Thomas Fortune Ryan (born Oct. 17, 1851, Lovingston, Va., U.S.—died Nov. 23, 1928, New York, N.Y.) was an American financier who played a key role in numerous mergers and business reorganizations that took place about the turn of the 20th century, including those resulting in the creation of the Metropolitan Street Railway Company and the American Tobacco Company.

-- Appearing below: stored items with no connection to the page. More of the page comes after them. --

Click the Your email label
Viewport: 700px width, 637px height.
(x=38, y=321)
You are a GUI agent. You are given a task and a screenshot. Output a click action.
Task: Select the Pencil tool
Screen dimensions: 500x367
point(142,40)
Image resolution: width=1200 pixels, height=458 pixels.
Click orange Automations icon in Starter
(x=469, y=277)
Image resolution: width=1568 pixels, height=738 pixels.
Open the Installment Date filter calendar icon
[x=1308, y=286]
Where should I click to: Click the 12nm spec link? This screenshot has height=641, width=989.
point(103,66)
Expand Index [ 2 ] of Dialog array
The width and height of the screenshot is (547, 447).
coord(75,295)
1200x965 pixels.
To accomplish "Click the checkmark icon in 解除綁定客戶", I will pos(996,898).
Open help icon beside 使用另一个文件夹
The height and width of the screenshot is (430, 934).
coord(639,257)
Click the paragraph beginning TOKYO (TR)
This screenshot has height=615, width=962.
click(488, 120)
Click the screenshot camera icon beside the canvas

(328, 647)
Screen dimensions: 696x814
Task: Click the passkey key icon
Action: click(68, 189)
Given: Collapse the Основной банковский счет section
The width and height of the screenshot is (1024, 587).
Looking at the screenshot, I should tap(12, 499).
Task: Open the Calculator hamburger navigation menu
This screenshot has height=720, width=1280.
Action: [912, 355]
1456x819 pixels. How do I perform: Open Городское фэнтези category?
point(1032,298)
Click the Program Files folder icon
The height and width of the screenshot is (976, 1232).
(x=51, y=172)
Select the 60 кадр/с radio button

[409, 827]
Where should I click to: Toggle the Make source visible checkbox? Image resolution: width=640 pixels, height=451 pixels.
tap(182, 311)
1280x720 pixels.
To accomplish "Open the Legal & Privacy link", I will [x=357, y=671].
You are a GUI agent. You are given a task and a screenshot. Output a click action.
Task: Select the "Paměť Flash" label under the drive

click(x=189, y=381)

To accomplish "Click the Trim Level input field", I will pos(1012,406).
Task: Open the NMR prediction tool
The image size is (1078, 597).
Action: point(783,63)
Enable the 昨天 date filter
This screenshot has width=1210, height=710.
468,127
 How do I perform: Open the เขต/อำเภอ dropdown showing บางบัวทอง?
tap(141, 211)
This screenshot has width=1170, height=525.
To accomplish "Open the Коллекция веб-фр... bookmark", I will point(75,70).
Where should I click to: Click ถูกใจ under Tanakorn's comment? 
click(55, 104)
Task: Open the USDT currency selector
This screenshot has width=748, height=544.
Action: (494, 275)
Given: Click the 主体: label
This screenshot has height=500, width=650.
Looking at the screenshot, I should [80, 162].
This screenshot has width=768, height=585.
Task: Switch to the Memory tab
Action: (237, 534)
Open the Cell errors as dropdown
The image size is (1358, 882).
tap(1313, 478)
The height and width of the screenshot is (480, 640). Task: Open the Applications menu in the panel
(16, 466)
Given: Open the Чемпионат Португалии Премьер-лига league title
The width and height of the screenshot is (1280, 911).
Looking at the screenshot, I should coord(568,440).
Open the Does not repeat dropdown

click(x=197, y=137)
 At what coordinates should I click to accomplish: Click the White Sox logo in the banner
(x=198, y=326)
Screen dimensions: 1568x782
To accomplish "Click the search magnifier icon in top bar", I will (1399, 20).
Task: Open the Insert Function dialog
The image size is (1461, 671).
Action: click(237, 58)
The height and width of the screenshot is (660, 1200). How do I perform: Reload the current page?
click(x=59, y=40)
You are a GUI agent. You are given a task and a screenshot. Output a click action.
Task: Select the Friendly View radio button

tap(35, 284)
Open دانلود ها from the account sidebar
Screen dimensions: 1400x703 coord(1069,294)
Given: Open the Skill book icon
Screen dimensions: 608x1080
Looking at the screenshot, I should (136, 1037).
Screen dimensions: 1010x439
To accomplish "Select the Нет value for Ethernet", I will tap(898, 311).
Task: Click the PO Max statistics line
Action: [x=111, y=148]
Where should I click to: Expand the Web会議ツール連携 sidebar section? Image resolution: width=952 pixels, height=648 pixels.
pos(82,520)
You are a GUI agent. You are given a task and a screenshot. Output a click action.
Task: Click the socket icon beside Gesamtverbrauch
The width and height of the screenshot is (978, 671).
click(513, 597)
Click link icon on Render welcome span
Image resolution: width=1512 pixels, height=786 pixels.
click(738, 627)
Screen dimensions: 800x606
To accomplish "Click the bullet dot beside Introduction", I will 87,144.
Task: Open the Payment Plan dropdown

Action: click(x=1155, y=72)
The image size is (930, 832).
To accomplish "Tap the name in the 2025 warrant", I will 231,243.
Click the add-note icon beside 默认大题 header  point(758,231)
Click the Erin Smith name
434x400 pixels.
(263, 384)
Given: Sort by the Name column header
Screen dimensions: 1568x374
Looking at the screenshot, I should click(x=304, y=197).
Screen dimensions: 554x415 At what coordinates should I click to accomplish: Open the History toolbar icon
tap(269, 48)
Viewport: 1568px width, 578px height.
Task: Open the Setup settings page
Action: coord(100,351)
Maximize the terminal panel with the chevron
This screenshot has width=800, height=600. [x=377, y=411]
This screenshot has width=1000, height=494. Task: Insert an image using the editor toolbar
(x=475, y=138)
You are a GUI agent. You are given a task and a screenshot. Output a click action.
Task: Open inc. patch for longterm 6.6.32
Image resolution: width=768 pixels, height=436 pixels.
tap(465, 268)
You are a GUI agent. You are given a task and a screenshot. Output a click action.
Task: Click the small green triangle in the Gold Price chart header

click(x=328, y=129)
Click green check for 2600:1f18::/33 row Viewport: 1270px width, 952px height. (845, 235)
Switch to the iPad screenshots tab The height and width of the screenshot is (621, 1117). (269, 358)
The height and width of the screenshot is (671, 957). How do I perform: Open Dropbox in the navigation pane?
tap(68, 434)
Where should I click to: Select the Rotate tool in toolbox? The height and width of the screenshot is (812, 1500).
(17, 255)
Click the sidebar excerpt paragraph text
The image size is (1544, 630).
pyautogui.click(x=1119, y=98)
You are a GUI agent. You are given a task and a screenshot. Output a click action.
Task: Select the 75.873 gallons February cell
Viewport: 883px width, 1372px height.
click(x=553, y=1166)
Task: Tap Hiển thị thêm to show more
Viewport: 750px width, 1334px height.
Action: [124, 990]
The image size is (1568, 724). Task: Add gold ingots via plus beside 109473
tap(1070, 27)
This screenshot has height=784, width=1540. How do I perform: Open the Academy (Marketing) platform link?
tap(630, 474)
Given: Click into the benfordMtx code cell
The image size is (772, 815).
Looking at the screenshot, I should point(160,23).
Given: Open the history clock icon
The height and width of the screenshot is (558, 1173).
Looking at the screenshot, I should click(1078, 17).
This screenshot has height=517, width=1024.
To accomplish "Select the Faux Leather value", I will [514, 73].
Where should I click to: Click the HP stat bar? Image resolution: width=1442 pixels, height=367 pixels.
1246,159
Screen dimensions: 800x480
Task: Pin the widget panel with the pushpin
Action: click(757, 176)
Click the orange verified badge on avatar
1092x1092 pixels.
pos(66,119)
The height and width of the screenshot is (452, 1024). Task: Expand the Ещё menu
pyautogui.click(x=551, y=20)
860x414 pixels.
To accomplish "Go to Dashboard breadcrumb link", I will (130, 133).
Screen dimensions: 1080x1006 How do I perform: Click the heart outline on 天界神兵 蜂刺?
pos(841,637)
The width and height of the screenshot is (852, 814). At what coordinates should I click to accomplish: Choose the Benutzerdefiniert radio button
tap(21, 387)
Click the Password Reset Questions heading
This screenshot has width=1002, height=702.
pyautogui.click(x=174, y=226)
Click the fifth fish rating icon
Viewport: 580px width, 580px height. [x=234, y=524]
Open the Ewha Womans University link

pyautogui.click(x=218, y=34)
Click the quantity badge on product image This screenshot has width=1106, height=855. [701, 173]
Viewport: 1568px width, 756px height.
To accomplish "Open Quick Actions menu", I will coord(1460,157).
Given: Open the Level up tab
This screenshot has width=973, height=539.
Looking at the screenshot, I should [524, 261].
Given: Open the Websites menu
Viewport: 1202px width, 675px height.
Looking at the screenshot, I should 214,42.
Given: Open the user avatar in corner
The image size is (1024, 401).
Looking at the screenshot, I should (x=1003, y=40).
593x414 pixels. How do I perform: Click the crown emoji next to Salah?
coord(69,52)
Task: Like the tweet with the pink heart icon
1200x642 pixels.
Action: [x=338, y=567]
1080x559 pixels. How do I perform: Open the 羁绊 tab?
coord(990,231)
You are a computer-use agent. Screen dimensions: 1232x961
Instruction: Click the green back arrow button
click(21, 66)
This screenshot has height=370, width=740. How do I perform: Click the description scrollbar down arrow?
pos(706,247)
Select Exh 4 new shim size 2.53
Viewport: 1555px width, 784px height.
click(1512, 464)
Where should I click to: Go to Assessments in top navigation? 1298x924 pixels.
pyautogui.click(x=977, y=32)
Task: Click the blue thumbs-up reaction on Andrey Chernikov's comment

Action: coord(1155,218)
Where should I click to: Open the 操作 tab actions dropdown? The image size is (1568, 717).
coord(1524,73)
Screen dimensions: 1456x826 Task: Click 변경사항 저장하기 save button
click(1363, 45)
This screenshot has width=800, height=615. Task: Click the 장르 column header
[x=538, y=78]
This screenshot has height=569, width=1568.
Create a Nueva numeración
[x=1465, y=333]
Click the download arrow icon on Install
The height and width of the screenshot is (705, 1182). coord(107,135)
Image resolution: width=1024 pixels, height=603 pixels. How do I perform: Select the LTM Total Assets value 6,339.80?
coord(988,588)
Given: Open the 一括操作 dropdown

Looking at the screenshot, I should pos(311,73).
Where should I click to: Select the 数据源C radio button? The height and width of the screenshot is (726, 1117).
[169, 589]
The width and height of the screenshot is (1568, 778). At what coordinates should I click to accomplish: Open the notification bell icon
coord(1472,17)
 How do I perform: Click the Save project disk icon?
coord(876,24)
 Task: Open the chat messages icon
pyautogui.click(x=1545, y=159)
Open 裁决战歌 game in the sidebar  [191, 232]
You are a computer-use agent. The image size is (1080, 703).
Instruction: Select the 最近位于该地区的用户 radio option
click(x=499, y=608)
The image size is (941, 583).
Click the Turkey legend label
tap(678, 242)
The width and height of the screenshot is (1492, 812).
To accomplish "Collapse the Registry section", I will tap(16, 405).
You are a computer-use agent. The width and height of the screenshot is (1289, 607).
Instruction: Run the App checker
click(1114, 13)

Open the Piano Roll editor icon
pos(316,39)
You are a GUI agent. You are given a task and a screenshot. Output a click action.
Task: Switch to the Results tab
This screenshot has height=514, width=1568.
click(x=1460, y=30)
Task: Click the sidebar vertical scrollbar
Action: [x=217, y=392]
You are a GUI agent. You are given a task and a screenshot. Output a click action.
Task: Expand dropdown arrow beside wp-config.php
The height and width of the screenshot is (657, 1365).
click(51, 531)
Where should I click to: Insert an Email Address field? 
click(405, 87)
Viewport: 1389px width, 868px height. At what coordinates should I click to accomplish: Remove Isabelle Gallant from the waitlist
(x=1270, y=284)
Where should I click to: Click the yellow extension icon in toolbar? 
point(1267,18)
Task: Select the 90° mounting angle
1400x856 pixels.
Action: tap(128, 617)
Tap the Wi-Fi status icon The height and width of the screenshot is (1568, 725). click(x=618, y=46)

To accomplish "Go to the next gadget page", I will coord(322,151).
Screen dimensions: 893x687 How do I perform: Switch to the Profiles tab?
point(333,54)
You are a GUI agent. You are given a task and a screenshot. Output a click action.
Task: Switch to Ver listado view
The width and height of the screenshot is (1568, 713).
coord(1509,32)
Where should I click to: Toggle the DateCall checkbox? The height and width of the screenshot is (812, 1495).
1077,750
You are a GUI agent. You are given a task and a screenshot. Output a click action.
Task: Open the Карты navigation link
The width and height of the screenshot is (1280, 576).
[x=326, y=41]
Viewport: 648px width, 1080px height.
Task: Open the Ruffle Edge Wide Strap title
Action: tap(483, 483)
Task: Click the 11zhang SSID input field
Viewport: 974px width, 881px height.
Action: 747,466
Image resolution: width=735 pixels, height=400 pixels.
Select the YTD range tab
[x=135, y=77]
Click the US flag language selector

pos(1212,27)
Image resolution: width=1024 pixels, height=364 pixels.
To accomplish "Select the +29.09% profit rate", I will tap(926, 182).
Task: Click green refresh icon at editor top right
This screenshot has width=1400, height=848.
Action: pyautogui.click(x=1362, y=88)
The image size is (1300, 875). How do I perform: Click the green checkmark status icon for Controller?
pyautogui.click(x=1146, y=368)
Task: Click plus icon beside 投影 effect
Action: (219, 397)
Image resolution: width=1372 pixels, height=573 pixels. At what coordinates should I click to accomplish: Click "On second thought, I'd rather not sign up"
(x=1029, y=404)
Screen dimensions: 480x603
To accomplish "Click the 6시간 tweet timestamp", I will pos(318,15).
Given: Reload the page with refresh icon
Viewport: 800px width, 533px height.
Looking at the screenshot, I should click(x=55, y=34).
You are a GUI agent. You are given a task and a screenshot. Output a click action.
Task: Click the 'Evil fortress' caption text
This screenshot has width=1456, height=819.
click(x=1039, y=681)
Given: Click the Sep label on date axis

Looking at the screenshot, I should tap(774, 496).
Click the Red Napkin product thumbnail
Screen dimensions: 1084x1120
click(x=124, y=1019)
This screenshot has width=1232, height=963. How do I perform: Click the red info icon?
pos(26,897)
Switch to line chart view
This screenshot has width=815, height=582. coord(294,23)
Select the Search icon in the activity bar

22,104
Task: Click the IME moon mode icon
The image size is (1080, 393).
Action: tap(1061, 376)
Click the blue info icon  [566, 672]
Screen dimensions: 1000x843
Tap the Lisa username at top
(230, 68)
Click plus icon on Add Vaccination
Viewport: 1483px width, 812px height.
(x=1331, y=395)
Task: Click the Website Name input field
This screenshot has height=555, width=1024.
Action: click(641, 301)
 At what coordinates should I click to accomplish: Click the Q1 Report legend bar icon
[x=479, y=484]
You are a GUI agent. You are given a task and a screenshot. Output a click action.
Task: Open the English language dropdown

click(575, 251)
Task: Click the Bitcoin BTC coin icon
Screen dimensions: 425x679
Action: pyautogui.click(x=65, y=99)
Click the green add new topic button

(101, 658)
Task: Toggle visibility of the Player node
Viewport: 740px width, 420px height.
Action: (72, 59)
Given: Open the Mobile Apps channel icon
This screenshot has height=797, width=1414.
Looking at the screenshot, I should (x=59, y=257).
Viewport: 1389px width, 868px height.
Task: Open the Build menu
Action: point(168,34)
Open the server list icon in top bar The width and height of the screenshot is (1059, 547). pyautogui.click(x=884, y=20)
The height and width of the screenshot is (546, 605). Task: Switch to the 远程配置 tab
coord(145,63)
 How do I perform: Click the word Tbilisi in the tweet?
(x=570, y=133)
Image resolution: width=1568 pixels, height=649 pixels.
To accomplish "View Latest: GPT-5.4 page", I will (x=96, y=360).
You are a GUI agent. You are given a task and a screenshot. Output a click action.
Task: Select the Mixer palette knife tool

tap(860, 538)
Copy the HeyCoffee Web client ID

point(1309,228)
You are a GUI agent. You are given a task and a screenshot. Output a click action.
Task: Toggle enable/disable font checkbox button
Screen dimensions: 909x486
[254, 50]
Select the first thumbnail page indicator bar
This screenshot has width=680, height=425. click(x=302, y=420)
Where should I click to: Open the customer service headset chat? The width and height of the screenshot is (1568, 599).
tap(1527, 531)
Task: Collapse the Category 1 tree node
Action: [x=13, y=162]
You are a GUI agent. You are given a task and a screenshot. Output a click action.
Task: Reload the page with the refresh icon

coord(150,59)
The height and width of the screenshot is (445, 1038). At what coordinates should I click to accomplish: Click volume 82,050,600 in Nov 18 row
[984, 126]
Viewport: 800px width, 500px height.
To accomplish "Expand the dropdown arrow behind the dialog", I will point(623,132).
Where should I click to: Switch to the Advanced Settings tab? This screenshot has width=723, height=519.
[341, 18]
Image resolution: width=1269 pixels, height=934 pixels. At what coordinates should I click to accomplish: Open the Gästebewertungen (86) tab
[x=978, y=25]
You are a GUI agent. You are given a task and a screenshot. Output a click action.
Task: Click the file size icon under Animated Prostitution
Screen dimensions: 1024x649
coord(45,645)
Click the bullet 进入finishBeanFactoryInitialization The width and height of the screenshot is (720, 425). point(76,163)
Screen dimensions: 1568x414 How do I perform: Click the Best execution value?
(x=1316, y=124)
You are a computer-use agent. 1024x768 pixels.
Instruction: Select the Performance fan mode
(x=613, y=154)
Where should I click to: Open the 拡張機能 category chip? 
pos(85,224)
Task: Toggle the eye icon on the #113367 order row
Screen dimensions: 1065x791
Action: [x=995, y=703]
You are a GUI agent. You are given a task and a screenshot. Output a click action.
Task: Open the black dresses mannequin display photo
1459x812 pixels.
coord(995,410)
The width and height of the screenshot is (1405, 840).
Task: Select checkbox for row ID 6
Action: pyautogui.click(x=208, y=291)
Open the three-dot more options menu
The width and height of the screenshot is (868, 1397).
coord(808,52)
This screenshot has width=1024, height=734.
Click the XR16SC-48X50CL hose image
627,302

Born in poverty and orphaned at the age of 14, Ryan came to New York at 21, joining the New York Stock Exchange in 1874. Later, in company with such notable financial manipulators as William C. Whitney, he became involved in the consolidation of utility companies in New York and elsewhere. In 1892 he organized the Metropolitan Street Railway Co., a large traction syndicate in New York City whose securities-holding firm, the Metropolitan Traction Company, is considered to have been the first holding company in the United States. The syndicate ultimately merged with August Belmont’s Interborough Rapid Transit Company in 1905. Through a series of mergers, the American Tobacco Company, organized in the 1890s, enjoyed a virtual monopoly of the American tobacco market until the company was ordered dissolved by the federal government in 1911. Ryan also had interests in railroads, coke, coal, diamonds in the Belgian Congo, oil, rubber, and lead.
Shrouding his operations in secrecy most of his life, Ryan was little known to the public until 1905, when he purchased control of the floundering Equitable Life Assurance Co., arousing the protest of policyholders. Later he turned the firm over to trustees. In 1908 Ryan was accused of misdealings, but a grand-jury investigation failed to substantiate any charges. At the time of his death Ryan left a fortune of more than $200 million.